Lock Sliding Sync connections when inserting lazy members, to prevent repeated deadlocks. by reivilibre · Pull Request #19826 · element-hq/synapse

reivilibre · 2026-06-05T02:56:18Z

Got paged today for this. The sliding sync worker in question had loads of deadlocks in the logs.
I restarted it and it got unwedged, but we should have a more robust defence, which this PR proposes.

psycopg2.errors.DeadlockDetected: deadlock detected
DETAIL:  Process 257324 waits for ShareLock on transaction 688227036; blocked by process 254908.
Process 254908 waits for ShareLock on transaction 688222971; blocked by process 256179.
Process 256179 waits for ExclusiveLock on tuple (302352,92) of relation 2962200779 of database 16403; blocked by process 257213.
Process 257213 waits for ShareLock on transaction 688225005; blocked by process 254905.
Process 254905 waits for ShareLock on transaction 688228814; blocked by process 257324.
HINT:  See server log for query details.
CONTEXT:  while inserting index tuple (183070,103) in relation "sliding_sync_connection_lazy_members"

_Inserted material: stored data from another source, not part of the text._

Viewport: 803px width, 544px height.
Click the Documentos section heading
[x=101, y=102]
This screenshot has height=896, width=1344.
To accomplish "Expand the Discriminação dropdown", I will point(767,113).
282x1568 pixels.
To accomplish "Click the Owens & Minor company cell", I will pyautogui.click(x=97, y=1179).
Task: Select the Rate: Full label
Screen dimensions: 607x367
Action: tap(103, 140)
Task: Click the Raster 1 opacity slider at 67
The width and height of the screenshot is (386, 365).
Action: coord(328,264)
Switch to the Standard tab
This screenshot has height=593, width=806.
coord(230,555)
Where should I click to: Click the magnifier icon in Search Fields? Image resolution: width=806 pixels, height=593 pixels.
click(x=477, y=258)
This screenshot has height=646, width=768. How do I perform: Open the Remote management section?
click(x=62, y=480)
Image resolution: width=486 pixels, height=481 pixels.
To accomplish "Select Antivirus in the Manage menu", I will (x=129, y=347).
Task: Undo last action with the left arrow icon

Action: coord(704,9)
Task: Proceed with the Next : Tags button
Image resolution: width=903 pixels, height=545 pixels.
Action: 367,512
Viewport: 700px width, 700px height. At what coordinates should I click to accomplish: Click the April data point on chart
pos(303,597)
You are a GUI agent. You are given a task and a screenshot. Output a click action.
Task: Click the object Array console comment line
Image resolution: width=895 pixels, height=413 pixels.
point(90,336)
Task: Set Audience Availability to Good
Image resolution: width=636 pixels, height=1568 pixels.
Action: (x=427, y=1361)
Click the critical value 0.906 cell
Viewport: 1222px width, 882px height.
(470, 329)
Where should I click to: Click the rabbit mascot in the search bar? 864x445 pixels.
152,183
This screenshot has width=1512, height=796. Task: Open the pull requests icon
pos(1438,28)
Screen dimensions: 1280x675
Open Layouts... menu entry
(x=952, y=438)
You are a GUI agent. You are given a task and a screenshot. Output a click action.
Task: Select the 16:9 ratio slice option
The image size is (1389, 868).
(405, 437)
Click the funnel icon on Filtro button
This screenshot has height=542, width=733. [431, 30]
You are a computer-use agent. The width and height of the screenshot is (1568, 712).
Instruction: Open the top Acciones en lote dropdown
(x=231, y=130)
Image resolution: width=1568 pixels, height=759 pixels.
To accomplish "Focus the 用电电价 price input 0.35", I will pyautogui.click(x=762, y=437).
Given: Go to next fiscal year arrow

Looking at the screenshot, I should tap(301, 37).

I wonder if an unfortunate side effect is that these repeated attempts leave a lot of dead tuples on the table,
which would then harm the performance of the next attempt to insert the tuples,
I suspect making it more likely that they will deadlock again (?).

By acquring a FOR NO KEY UPDATE lock upfront before beginning work, we can ensure that one
of the transactions gets queued behind the other one, meaning the first one can succeed unimpeded.

FOR NO KEY UPDATE blocks other FOR NO KEY UPDATE locks and is the weakest lock level that blocks itself.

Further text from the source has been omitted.